→ **Exercise instructions**:
Exact reproduction required: the lines below from the line with "The width and" to the line with "Open the Pricing tab", both ends included, and no others.

→ **Provided records**:
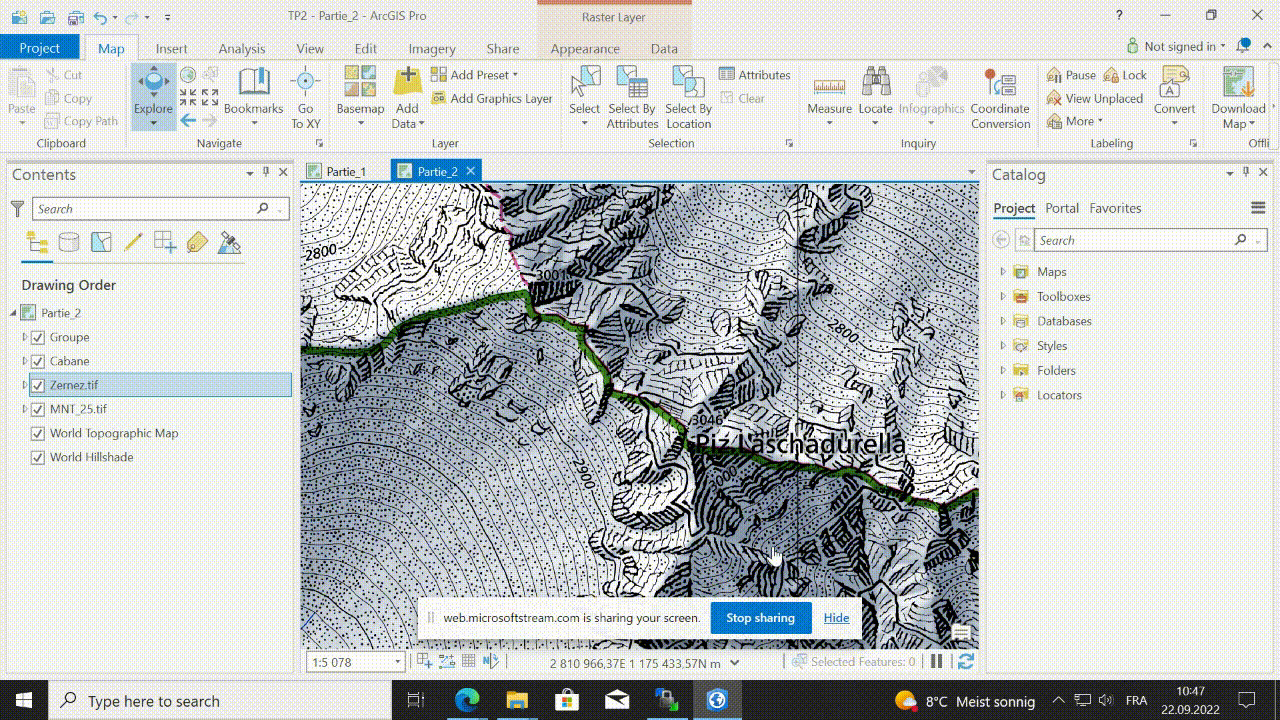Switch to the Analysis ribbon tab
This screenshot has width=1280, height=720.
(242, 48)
==
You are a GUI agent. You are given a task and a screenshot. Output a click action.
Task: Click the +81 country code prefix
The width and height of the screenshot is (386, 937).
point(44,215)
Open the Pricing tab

→ **Exercise response**:
The width and height of the screenshot is (386, 937).
point(44,215)
Open the Pricing tab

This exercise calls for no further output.